Once obtained it would perform the rank calculation maths and update the database. Then once it had been completed it would release the lock and allow another thread to update the database.
This allowed me to run multiple copies of the gym on the same PC. This sped up checking the status of a new bot because I was able to more quickly fight it against previous bots.
Running it on multiple computers (and operating systems)
Since the battles are primarily compute bound I eventually hit a limit of how many threads the PC could successfully run. Adding more slowed down the matches generally and caused the bots to begin timing out.
Since the race condition with updating the ranking has already been dealt with the only problem was how the original gym stored bot details.
Originally when adding a bot you provided a command line to run the bot. For python bots this is something along the line of python MyBot.py to run it.

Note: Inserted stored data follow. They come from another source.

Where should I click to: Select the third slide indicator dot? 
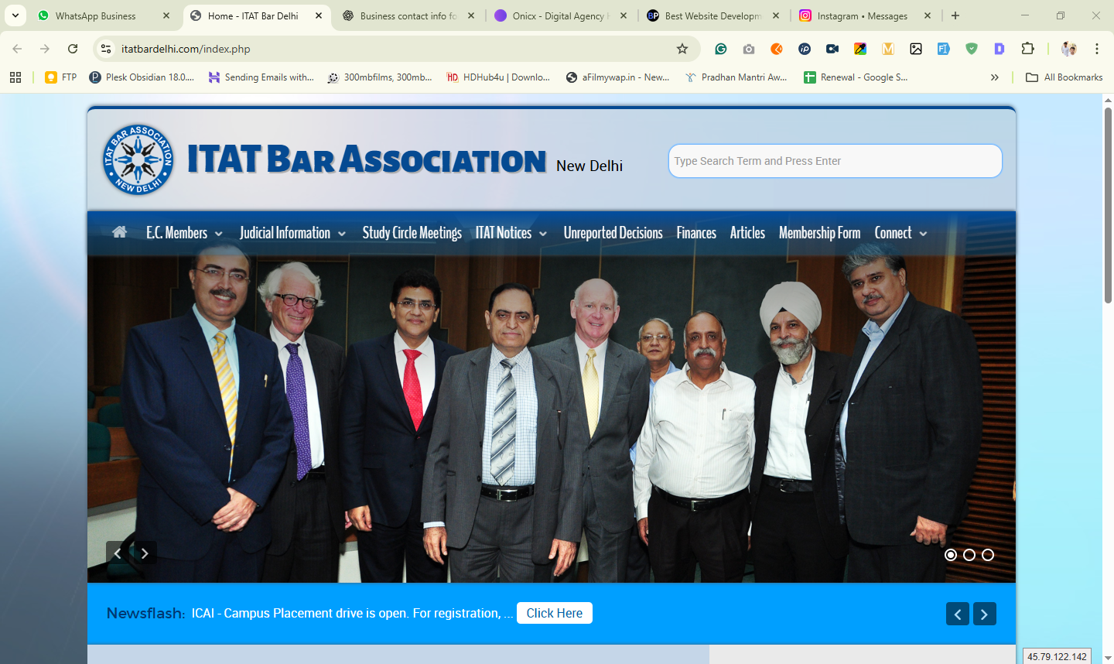pyautogui.click(x=988, y=555)
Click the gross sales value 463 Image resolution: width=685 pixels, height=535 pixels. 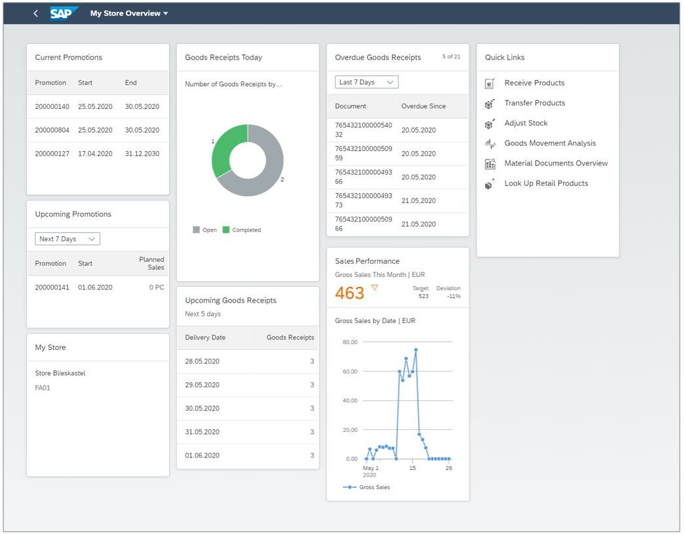pos(351,293)
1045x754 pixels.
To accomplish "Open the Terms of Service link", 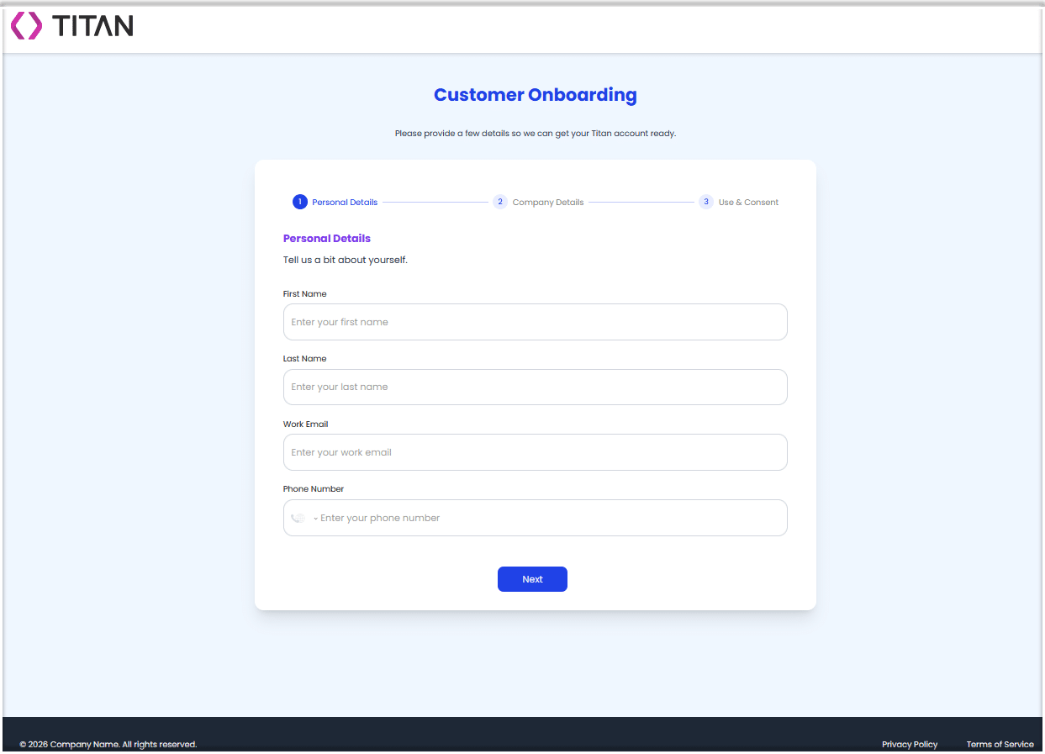I will [1000, 744].
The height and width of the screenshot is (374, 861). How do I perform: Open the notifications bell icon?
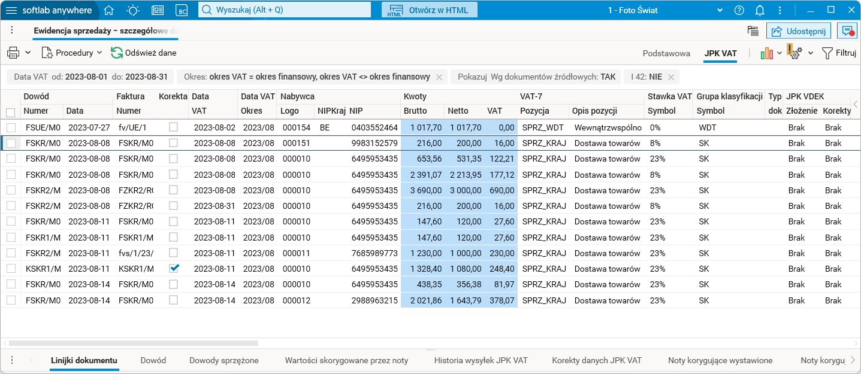[x=760, y=10]
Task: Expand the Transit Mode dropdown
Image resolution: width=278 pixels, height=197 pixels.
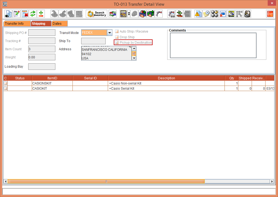Action: [109, 33]
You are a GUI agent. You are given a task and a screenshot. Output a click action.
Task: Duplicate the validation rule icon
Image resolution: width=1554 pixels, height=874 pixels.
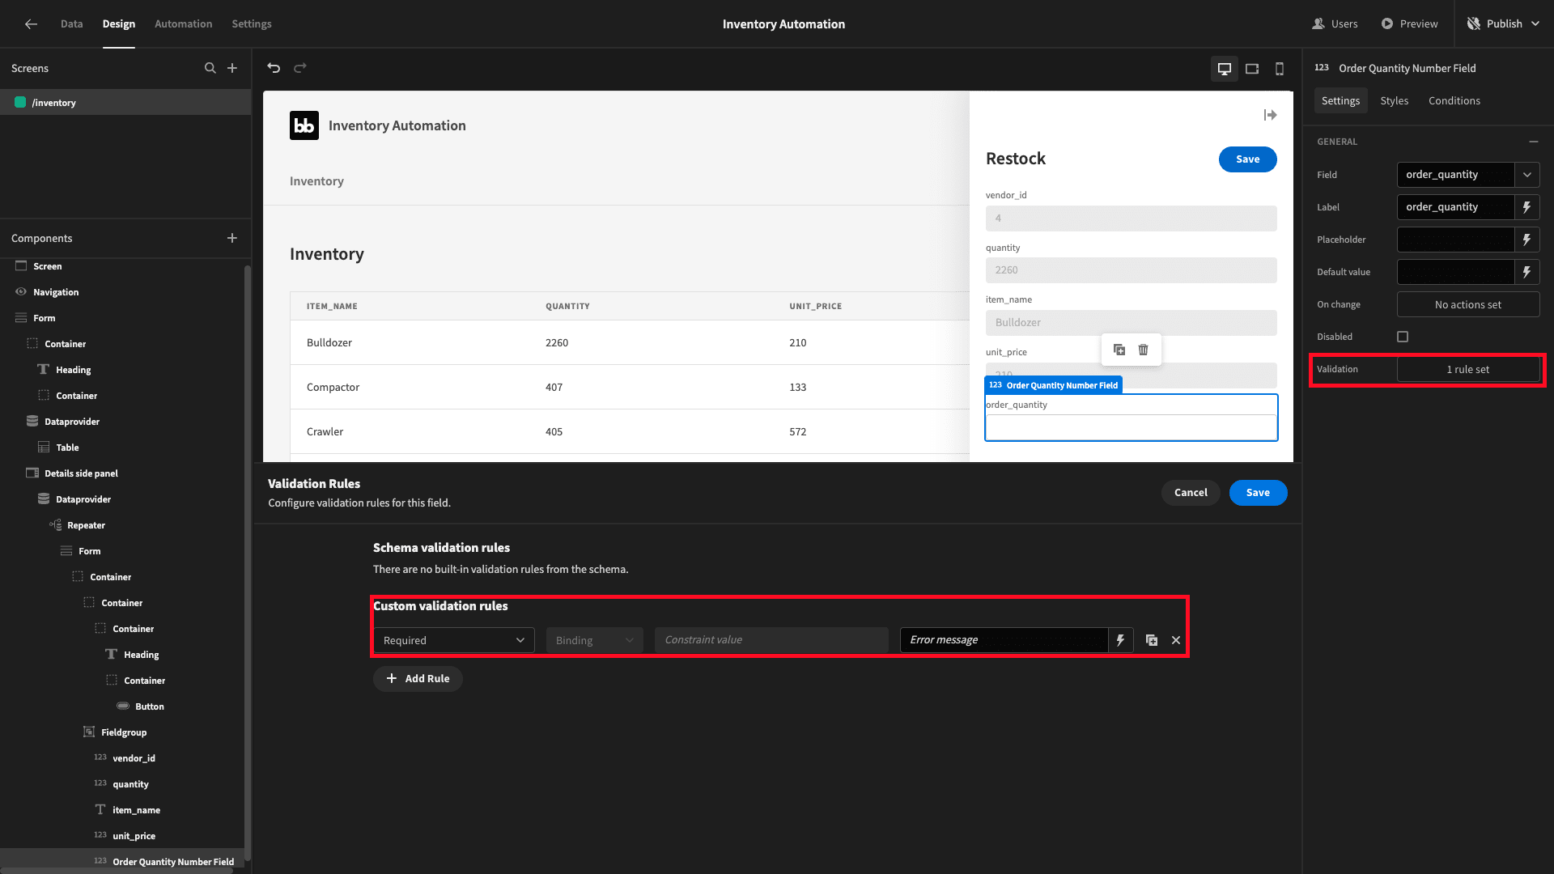click(1152, 640)
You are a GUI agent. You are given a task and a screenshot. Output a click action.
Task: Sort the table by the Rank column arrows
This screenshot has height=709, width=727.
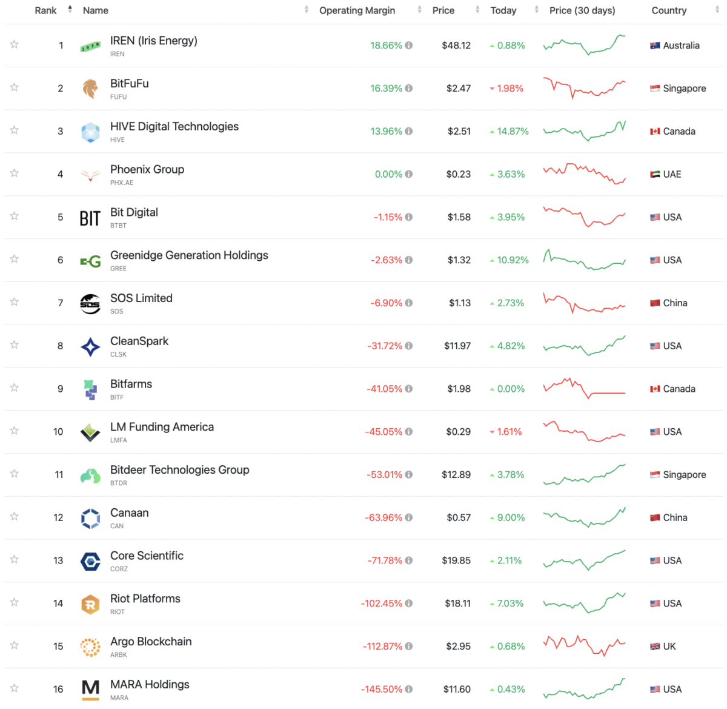[69, 8]
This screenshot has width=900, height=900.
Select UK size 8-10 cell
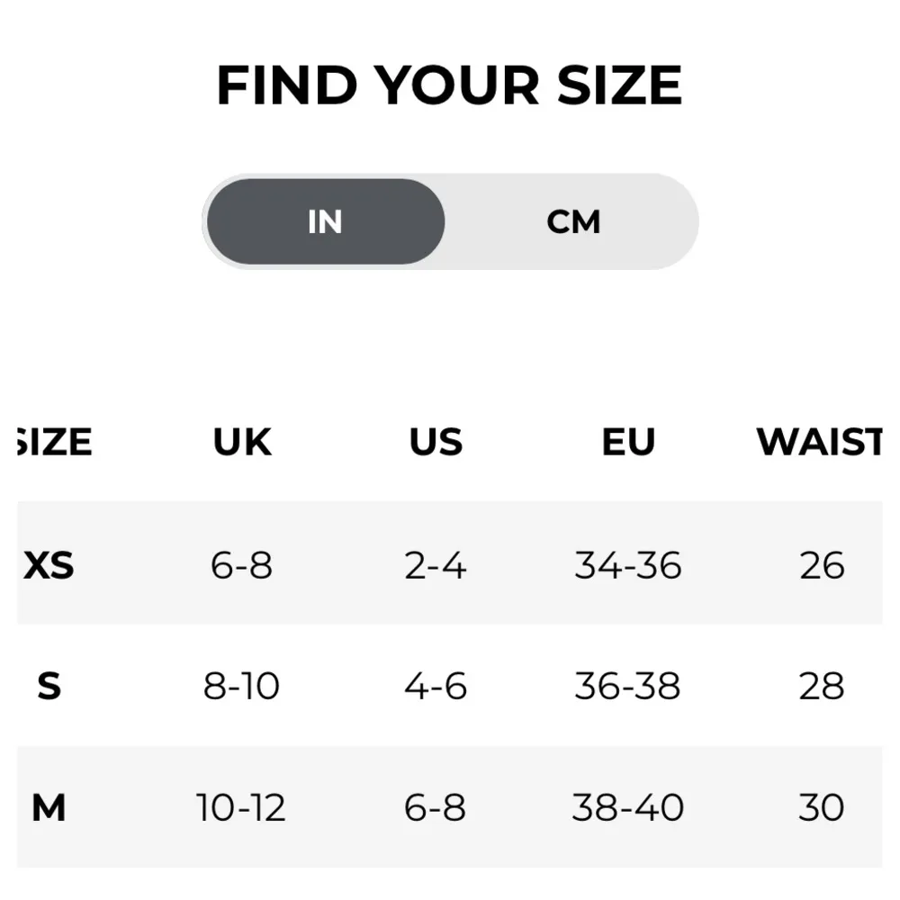tap(242, 687)
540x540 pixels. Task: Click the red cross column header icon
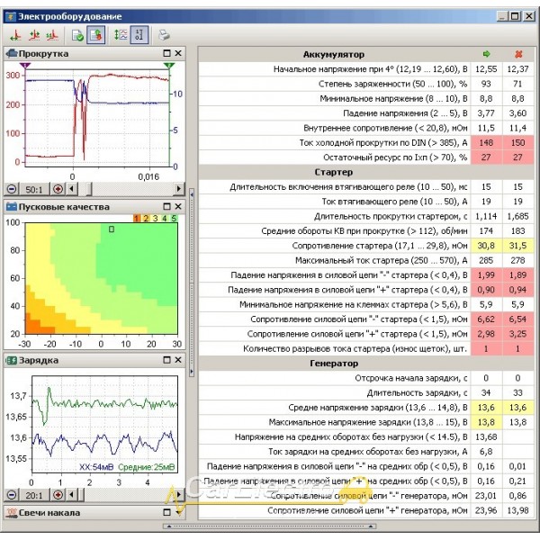[518, 53]
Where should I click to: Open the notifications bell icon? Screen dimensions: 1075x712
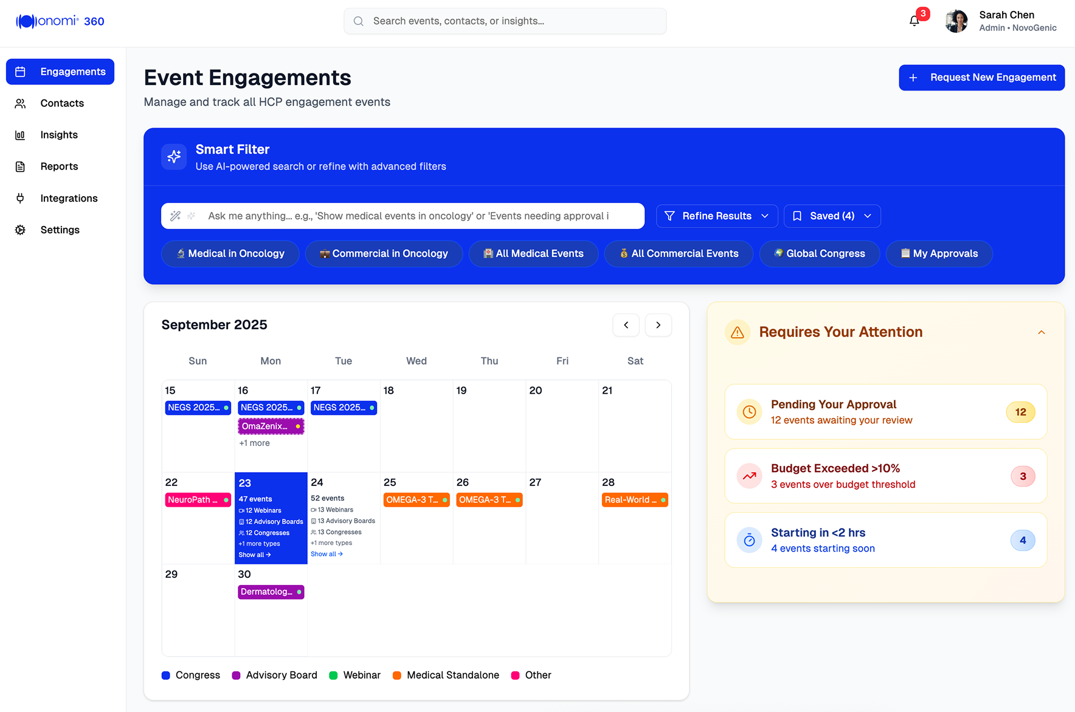914,21
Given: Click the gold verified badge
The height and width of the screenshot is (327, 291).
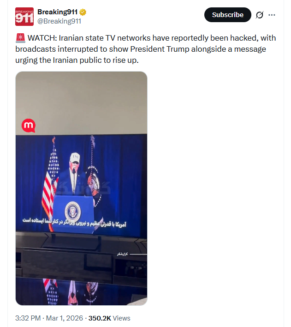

However since now these commands are run on multiple systems this began to have issues. In this instance while python evaluated to Python 3.5 on my windows system, when run under Ubuntu this was actually Python 2.7.
Since I was using specific Python 3 commands this then caused problems and the bots failed to run. To resolve this I extended the bot tables to store a path to the script and a runtime.
The new runtime table included a list of runtimes such as.
In the database each bot would specify the path to the script and the runtime needed.
Each host would then have a configuration file which mapped the runtimes to specific paths. When the bot details were passed to the machine to run it would then append the runtime binary with the machine specific path.
With these changes I was able to run the bot ranking code across multiple computers to very rapidly iterate bots.
Storing Interesting replays
I never manged to store interesting replays however the plan was to have a metric to decide what is interesting.
This was going to be based on a whether one of the following conditions occurred:
If any bot crashed – This suggests a logic error
If any bot timed out – This suggests a bot needs handling to keep track of timings better (as bots are allowed limited time to run)
If any bot lost/won to a much weaker/stronger bot (as by the ranking) – As this may indicate a weakness to a specific strategy
If any bot collected a large amount, or very small amount of halite – As this may indicate a weakness or strength with the bot and the given map
During the competition I manually reviewed anything that looked odd to check the state of the automated matches.
Using the Automated Halite Tester during the Competition
During the competition I quickly found that I could run many thousands of matches in between the development of each new bot. This meant that I was able to quickly compare the version of each bot.
Overnight since I was able to dedicate multiple machines to the tester I could run millions of matches. To utilise this power I created bots which could be configured with various parameters.
Each night I would submit multiple versions of each bot with the parameters tuned. By running many matches across these bots I was able to determine optimal parameters. An an example one area that was tuned was the amount of halite that would be collected on a cell before moving on.
One concern with this was finding local maximum’s, or finding the best bot which could compete against my own bots. To reduce this I wrote a number of bots in a number of different languages and in different ways.
Overall I enjoyed the competition and the challenges of automating it. By utilising my automation expertise I was able to create a system which could evaluate my bots. This had advantages as I didn’t need to submit them to the competition and could run many matches.